Matisse évoque ce que représente pour lui le tableau de La Blouse roumaine : « C’est comme ces plantes qui courent en prenant racine : l’extrémité suppose tout le reste » (rapporté par le père Couturier). Matisse a travaillé cette toile pendant six mois, du 5 octobre 1939 au 9 avril 1940. Il s’avère nécessaire d’en restituer l’une des étapes détruites qui ont mené à ce tableau essentiel dans la carrière de Matisse. Pour cela, nous utilisons les photos qui ont été prises durant le travail. Un film documentaire montrant les quatorze états est réalisé en 1945-1946 par François Campaux.
Matisse fait de cette œuvre une expérience démonstrative de sa méthode de travail.
Après avoir défini son sujet, Matisse élague petit à petit pour concentrer son effet.

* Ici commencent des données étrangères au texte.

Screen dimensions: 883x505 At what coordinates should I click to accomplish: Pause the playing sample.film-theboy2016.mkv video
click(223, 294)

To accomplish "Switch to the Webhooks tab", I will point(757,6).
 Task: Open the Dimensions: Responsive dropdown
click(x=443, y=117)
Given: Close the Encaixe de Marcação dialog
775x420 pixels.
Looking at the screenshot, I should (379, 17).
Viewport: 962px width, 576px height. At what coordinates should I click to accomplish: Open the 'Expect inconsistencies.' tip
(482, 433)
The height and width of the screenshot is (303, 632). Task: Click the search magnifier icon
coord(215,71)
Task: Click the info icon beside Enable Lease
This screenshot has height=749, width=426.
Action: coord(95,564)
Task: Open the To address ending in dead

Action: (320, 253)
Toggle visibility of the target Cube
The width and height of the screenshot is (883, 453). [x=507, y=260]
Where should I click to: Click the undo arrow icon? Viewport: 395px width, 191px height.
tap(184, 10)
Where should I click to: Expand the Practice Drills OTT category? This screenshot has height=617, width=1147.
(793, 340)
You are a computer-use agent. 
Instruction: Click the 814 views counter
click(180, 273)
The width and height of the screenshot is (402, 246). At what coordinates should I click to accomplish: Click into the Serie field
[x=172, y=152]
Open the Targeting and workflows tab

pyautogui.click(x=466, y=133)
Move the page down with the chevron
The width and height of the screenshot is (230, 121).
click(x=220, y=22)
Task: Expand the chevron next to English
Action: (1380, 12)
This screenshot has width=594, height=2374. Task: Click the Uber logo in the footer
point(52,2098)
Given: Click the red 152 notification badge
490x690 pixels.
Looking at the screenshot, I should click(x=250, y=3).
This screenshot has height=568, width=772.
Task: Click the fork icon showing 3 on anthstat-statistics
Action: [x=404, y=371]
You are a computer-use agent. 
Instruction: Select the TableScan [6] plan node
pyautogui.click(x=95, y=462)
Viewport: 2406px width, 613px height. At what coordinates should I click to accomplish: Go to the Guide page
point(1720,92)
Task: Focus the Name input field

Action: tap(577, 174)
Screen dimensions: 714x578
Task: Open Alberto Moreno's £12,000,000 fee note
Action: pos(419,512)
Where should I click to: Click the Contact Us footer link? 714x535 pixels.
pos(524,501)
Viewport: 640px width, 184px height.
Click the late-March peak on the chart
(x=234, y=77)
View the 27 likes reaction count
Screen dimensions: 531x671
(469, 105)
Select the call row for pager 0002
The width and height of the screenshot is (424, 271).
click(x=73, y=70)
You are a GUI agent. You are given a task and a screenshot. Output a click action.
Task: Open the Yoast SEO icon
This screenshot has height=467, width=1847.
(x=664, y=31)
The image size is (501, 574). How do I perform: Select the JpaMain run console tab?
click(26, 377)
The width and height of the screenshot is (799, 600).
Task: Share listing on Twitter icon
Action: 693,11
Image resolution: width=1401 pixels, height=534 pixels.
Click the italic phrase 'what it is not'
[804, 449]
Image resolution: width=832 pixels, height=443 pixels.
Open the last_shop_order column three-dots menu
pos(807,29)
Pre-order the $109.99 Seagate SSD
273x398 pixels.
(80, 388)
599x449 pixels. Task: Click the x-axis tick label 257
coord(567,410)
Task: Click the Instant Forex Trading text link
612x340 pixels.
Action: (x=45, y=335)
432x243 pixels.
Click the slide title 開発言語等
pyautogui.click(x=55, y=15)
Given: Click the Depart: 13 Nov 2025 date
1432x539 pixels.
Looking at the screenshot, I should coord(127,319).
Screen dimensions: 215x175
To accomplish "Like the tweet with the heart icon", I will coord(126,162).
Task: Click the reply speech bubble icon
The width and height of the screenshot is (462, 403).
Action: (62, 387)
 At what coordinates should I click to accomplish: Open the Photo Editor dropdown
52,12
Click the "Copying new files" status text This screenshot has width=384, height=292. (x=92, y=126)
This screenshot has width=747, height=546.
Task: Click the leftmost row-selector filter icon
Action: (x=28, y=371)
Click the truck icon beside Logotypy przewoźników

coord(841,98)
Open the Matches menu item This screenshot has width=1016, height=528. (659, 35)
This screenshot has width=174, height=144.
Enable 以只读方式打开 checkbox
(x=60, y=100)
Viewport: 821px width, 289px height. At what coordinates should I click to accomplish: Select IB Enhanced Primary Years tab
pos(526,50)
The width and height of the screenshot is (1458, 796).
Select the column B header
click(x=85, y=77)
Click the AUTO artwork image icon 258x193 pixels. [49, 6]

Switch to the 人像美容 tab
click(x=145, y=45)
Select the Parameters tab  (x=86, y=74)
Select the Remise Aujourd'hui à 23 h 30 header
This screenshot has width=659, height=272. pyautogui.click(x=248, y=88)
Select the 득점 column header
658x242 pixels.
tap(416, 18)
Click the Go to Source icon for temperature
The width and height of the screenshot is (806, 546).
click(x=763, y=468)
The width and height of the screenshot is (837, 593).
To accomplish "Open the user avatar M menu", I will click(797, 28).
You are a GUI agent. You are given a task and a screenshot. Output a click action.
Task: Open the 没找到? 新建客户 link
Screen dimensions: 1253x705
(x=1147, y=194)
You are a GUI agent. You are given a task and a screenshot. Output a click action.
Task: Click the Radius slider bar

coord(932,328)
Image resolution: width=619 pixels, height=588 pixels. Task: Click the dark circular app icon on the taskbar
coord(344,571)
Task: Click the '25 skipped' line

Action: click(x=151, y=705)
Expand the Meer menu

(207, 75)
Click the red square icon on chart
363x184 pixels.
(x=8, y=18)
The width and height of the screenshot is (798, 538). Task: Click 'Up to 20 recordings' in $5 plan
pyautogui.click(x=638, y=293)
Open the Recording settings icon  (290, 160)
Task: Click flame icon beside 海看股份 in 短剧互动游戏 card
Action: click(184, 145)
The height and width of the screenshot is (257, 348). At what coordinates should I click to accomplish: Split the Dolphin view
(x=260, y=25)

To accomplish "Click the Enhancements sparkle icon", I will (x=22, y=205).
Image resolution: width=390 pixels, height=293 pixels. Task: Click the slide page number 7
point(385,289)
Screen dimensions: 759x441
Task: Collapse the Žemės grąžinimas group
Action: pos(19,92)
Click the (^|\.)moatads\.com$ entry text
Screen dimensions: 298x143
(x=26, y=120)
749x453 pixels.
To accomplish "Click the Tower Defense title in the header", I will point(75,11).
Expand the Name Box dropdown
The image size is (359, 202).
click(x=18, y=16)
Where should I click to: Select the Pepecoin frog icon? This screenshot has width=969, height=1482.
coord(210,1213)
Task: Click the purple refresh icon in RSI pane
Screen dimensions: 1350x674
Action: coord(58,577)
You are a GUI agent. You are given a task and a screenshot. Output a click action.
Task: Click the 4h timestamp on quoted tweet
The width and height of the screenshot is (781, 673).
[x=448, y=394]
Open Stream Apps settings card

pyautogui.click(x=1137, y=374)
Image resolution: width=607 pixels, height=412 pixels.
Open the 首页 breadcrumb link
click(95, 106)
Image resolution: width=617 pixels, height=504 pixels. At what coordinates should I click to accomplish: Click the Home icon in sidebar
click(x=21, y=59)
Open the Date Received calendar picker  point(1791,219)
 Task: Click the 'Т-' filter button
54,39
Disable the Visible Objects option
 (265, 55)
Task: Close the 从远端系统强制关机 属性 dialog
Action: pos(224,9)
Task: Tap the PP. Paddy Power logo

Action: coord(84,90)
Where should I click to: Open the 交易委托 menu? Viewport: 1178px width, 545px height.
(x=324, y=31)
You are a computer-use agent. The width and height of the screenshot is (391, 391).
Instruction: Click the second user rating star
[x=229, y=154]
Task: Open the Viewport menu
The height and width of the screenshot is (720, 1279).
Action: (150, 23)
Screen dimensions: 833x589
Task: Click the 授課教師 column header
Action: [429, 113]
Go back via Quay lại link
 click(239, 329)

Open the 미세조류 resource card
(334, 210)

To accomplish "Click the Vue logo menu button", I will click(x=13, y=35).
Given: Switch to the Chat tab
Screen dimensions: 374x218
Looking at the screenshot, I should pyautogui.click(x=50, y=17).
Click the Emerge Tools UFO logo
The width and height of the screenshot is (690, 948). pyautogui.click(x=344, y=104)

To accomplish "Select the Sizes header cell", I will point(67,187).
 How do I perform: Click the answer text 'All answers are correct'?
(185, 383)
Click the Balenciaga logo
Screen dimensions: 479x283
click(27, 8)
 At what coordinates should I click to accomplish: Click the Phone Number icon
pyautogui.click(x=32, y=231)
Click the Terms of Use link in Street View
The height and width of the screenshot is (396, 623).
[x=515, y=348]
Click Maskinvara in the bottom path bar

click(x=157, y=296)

Les motifs floraux du fond sont d’abord exaltés, puis supprimés, le canapé volatilisé, les broderies de la blouse deviennent le centre d’intérêt du tableau. « A chaque étape, j’ai un équilibre, une conclusion. A la séance suivante, si je trouve qu’il y a une faiblesse dans mon ensemble, je me réintroduis dans mon tableau par cette faiblesse – je rentre par la brèche – et je reconçois le tout… Un noir peut très bien remplacer un bleu puisqu’au fond l’expression vient des rapports. On n’est pas esclave d’un bleu, d’un vert ou d’un rouge. Vous pouvez changer les rapports en modifiant la quantité des éléments sans changer leur nature » (rapporté par Tériade, 1936).